◆ **What the task asks**: State only how many lines of the records contain the string "computer".

Saved data entries:
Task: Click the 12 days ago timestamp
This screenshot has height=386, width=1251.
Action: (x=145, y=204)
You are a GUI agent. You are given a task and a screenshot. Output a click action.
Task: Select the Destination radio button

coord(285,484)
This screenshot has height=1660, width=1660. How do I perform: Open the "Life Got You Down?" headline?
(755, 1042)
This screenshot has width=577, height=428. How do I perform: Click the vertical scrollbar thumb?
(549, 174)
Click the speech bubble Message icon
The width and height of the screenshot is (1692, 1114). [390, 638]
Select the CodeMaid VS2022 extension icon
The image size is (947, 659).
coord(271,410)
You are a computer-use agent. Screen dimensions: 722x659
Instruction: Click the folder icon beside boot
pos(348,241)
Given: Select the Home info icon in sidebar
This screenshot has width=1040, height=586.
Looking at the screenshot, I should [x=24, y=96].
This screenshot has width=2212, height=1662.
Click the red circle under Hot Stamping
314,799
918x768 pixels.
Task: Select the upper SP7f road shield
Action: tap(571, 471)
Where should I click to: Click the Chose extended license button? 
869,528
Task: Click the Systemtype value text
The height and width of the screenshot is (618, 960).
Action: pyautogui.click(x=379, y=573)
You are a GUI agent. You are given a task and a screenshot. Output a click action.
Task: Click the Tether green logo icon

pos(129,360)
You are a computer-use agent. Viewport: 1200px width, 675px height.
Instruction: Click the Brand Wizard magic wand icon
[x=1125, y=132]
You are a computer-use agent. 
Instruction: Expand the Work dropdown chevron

◆ **Output for this task**: 3